● **WHAT THIS TASK INVOLVES**
Rewrite the data from the line containing "Given: Open the hamburger navigation menu" down through the line containing "click(544, 73)", swapping "Instruction" for "Command" and leaving everything else unchanged.

----

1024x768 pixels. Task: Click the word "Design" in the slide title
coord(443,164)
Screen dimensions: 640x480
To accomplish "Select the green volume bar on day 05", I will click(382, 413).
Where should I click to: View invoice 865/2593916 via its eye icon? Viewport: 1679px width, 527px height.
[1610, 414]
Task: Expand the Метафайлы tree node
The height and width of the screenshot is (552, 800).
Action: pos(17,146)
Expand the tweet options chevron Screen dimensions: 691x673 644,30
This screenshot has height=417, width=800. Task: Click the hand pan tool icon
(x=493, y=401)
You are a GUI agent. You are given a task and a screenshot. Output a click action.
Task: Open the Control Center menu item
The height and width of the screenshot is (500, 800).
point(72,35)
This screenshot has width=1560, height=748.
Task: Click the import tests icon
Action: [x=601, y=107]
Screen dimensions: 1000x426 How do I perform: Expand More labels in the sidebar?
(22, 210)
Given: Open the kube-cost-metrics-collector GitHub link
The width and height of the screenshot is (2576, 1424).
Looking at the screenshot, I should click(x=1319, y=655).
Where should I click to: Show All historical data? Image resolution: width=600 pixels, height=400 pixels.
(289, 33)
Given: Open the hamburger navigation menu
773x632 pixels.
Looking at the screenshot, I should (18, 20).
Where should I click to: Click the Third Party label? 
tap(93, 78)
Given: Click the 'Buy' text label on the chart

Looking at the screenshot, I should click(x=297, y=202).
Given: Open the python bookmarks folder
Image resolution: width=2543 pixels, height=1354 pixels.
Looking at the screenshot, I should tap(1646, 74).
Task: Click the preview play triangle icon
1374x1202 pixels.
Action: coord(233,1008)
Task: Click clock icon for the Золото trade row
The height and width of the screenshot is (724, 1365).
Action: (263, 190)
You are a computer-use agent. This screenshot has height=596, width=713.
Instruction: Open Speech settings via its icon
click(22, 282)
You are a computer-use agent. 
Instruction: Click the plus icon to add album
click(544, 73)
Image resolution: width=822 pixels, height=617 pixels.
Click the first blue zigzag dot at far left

----

● **CORRECT RESPONSE**
Given: Open the hamburger navigation menu
773x632 pixels.
Looking at the screenshot, I should (18, 20).
Where should I click to: Click the Third Party label? 
tap(93, 78)
Given: Click the 'Buy' text label on the chart

Looking at the screenshot, I should click(x=297, y=202).
Given: Open the python bookmarks folder
Image resolution: width=2543 pixels, height=1354 pixels.
Looking at the screenshot, I should tap(1646, 74).
Task: Click the preview play triangle icon
1374x1202 pixels.
Action: coord(233,1008)
Task: Click clock icon for the Золото trade row
The height and width of the screenshot is (724, 1365).
Action: (263, 190)
You are a computer-use agent. This screenshot has height=596, width=713.
Command: Open Speech settings via its icon
click(22, 282)
You are a computer-use agent. 
Command: Click the plus icon to add album
click(544, 73)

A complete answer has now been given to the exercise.